**Task requirements:** Transcribe every entry below word for word, but skip the pictures.

Records from a collection
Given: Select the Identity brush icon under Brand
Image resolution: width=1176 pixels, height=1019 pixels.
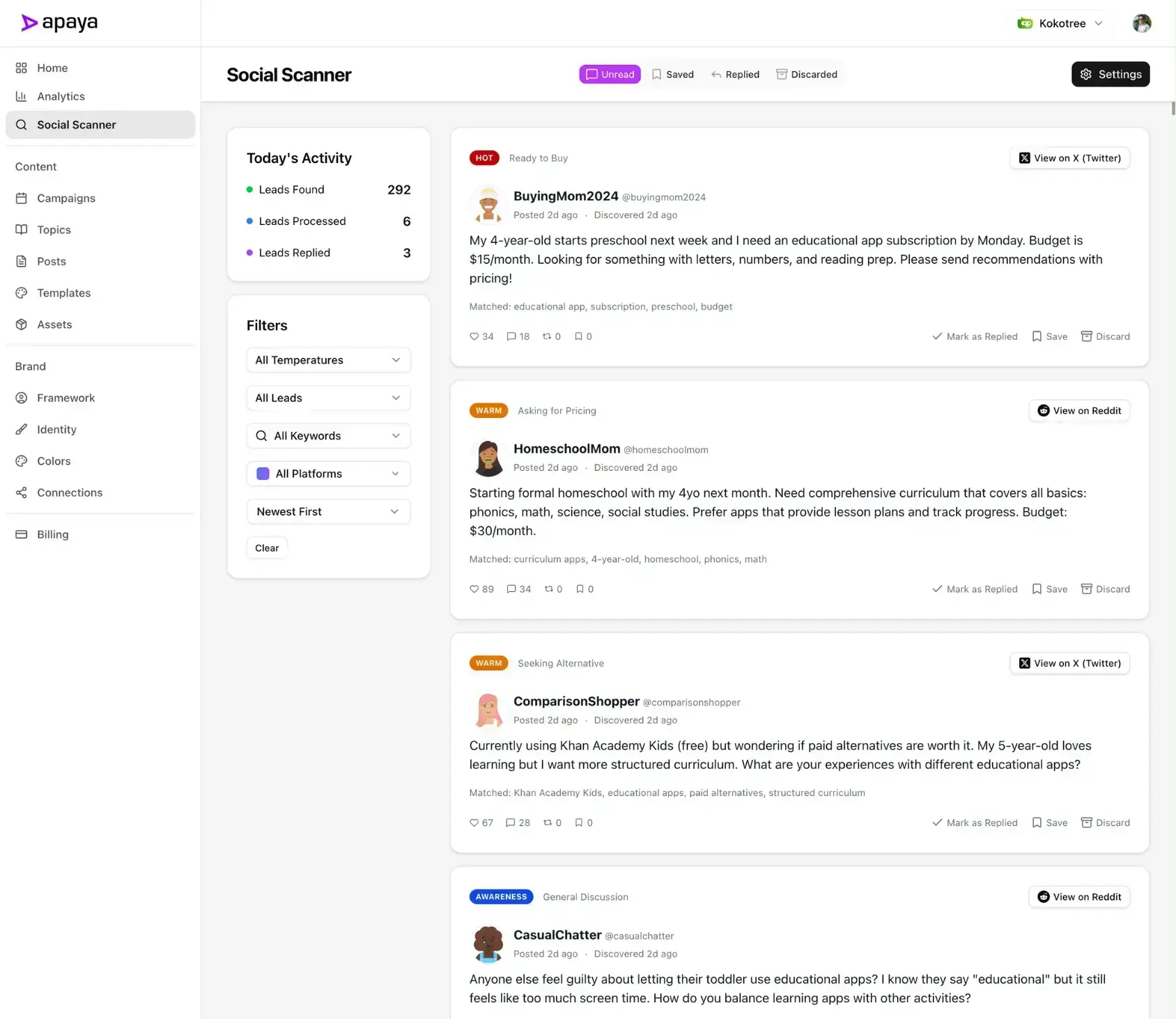Looking at the screenshot, I should tap(22, 429).
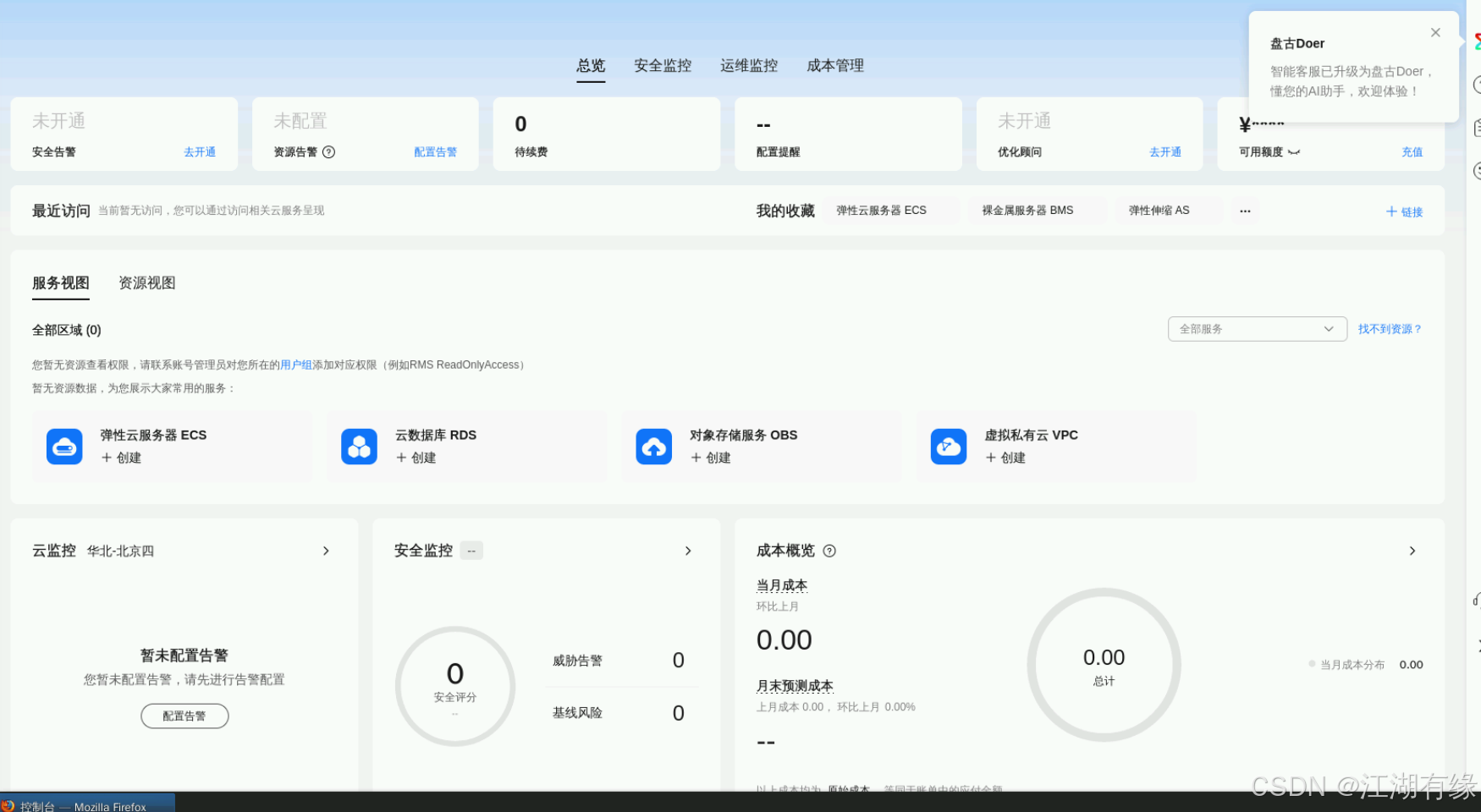
Task: Close the 盘古Doer notification popup
Action: (1435, 32)
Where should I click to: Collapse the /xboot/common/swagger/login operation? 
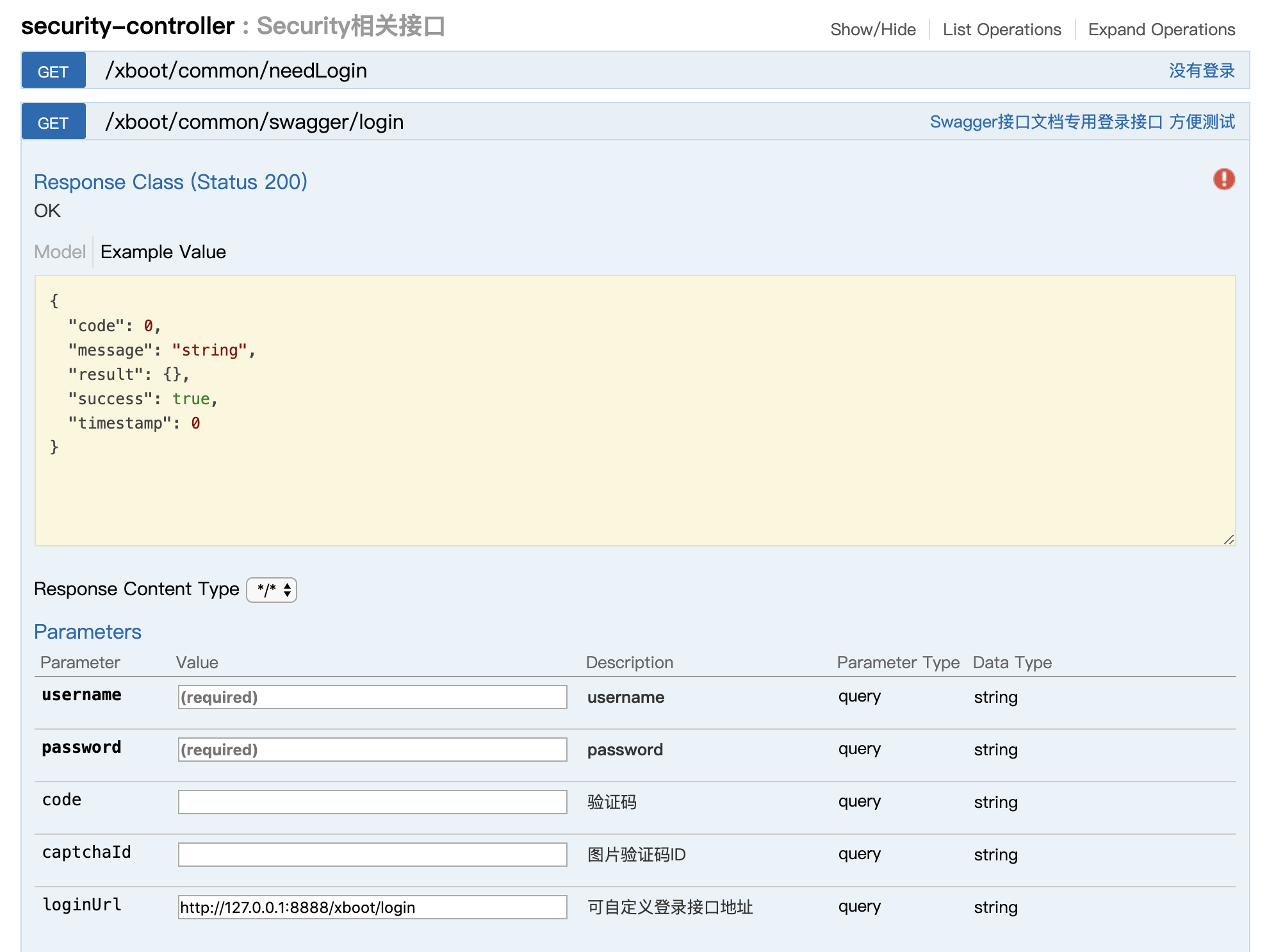coord(254,122)
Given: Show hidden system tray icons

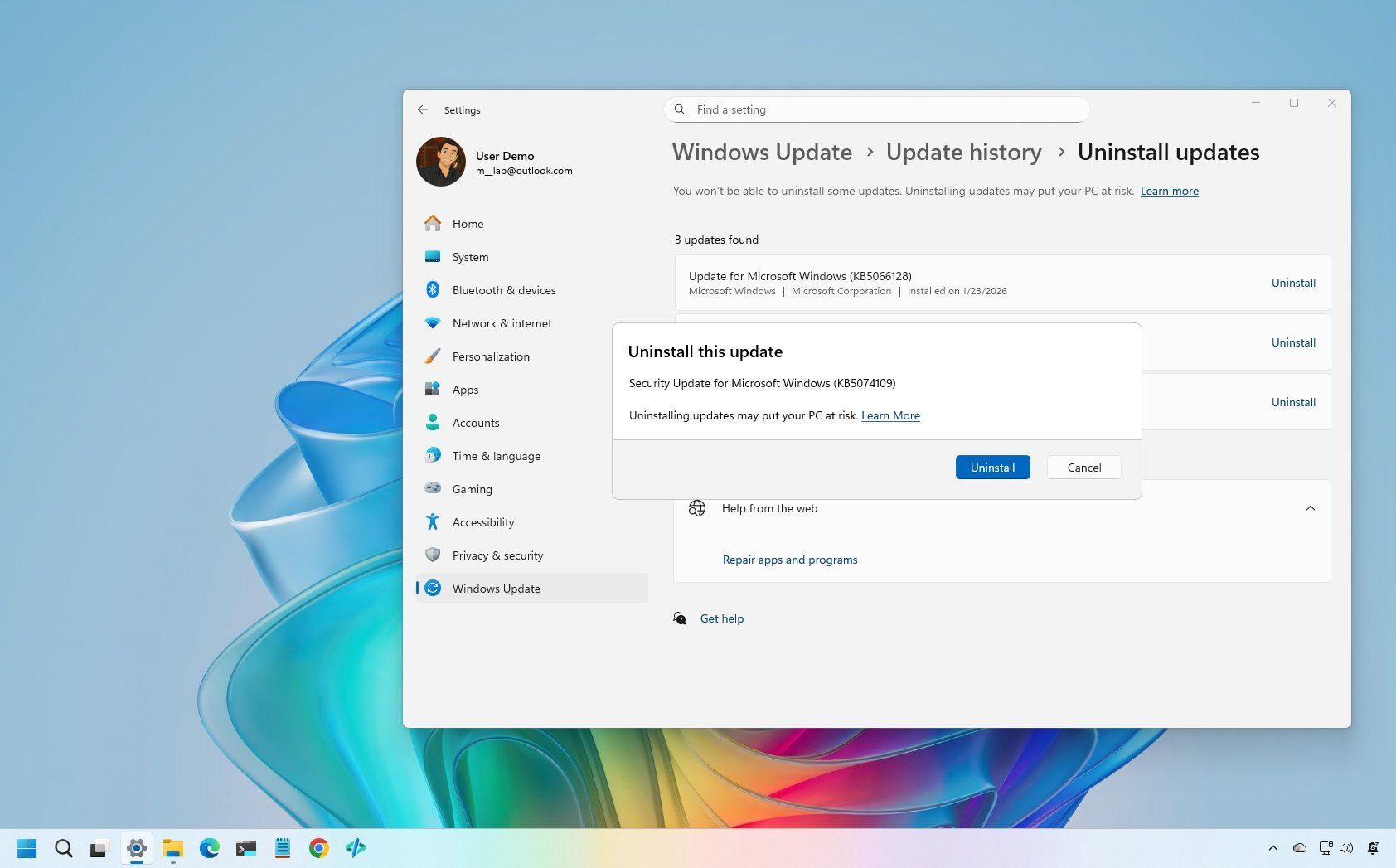Looking at the screenshot, I should [1274, 848].
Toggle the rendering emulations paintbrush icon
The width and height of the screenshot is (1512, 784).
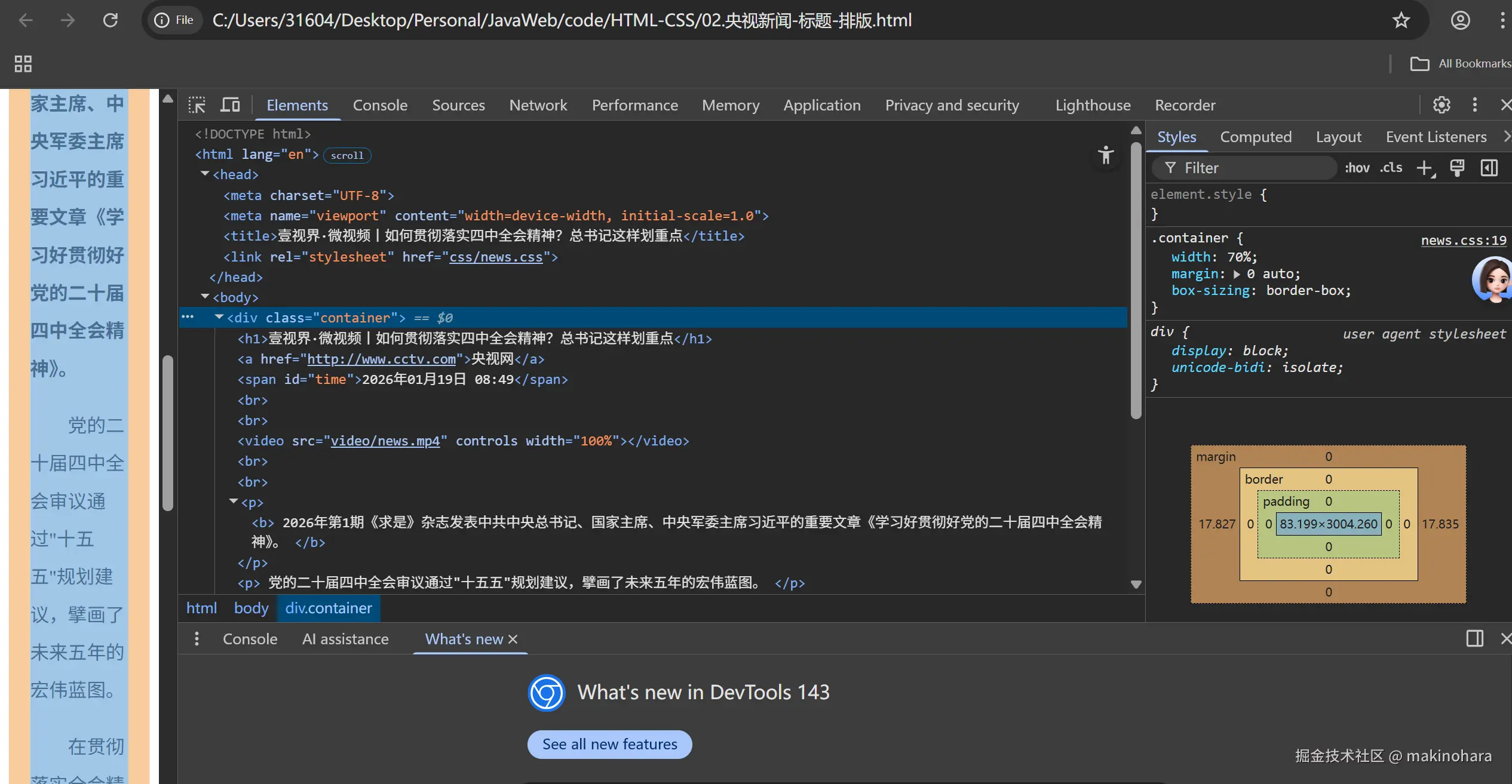(1457, 168)
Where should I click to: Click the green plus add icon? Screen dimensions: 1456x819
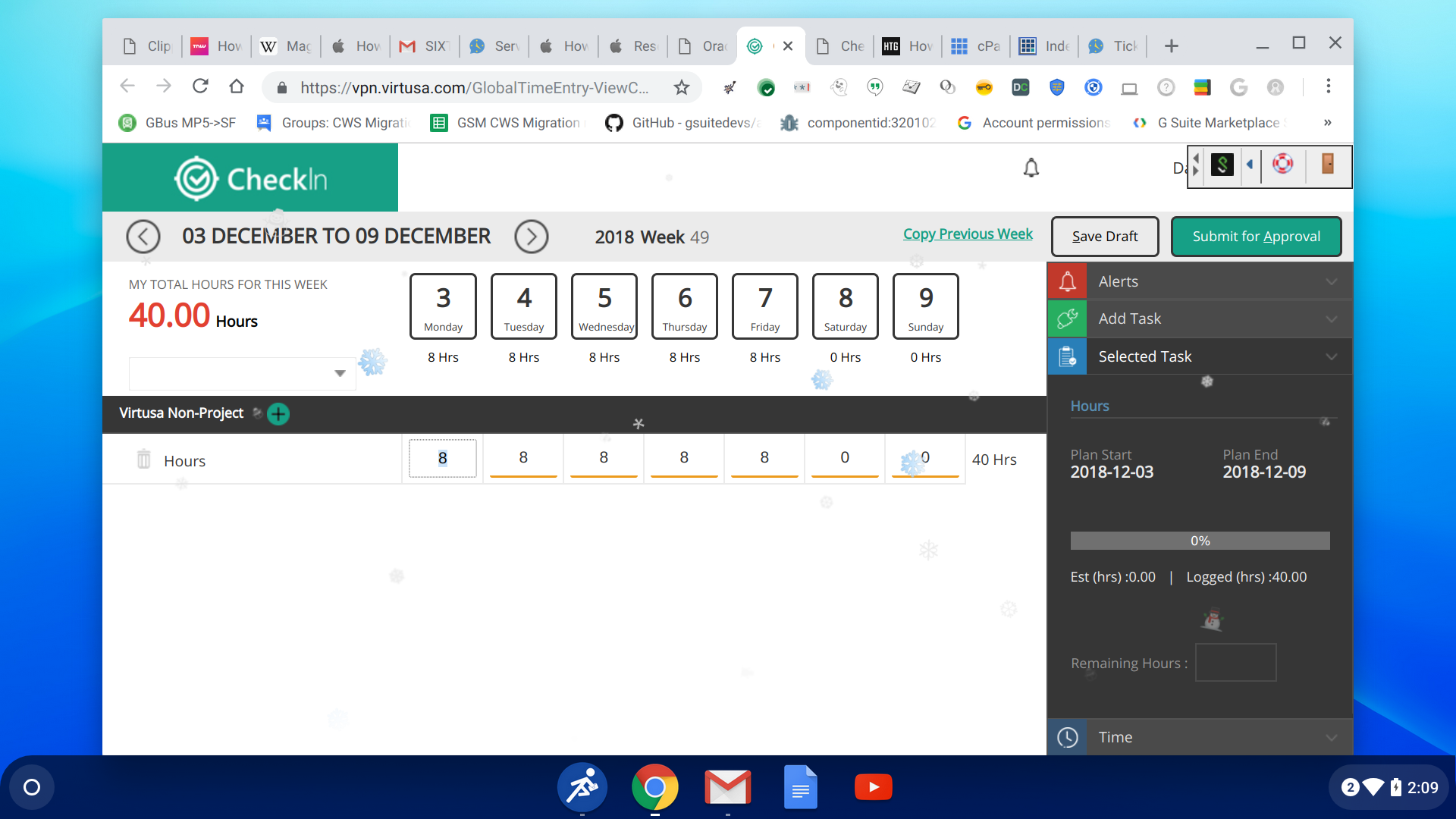pyautogui.click(x=278, y=414)
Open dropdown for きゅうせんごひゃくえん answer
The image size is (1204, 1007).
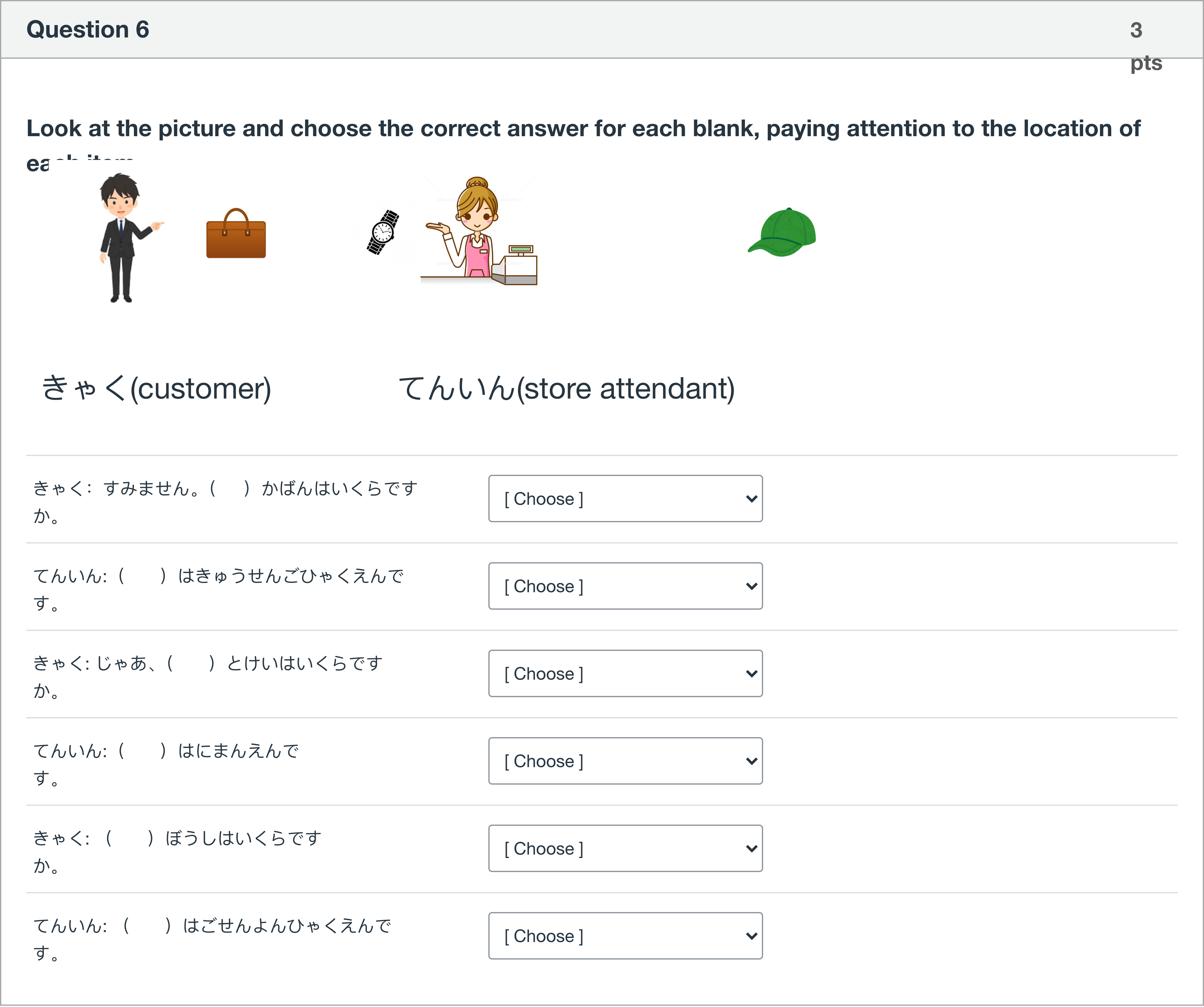pos(624,586)
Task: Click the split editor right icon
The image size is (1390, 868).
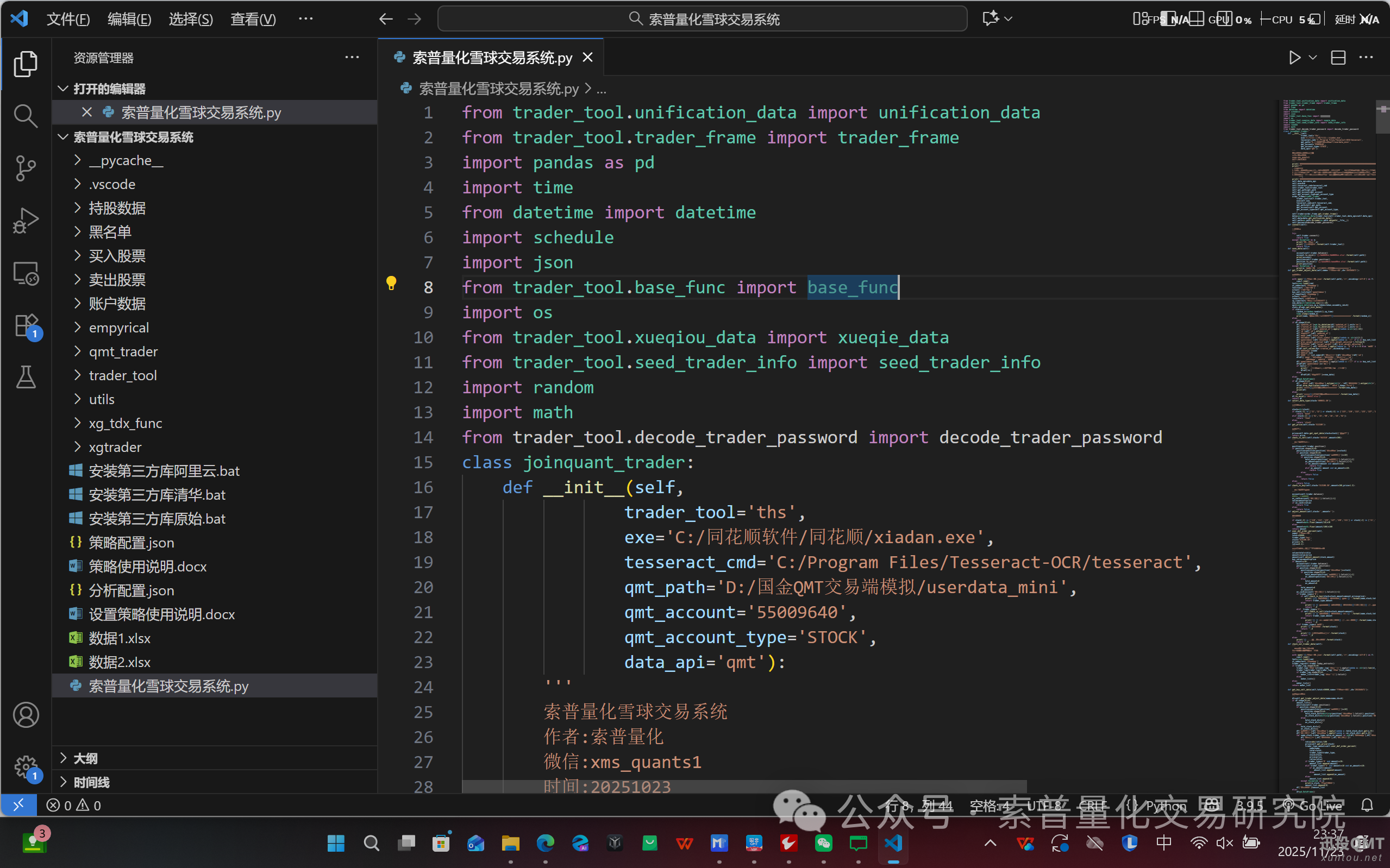Action: (1338, 58)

**Response for this exercise:**
Given: Select the Identity brush icon under Brand
Image resolution: width=1176 pixels, height=1019 pixels.
Looking at the screenshot, I should tap(22, 429).
Task: Close the 盘古Doer notification popup
Action: (1435, 32)
Where should I click to: Collapse the /xboot/common/swagger/login operation? 
coord(254,122)
Given: Show hidden system tray icons

Looking at the screenshot, I should [1274, 848].
Toggle the rendering emulations paintbrush icon
The width and height of the screenshot is (1512, 784).
(1457, 168)
Where should I click to: Click the green plus add icon? Screen dimensions: 1456x819
pyautogui.click(x=278, y=414)
Open dropdown for きゅうせんごひゃくえん answer
The image size is (1204, 1007).
pos(624,586)
Task: Click the split editor right icon
The image size is (1390, 868).
Action: (1338, 58)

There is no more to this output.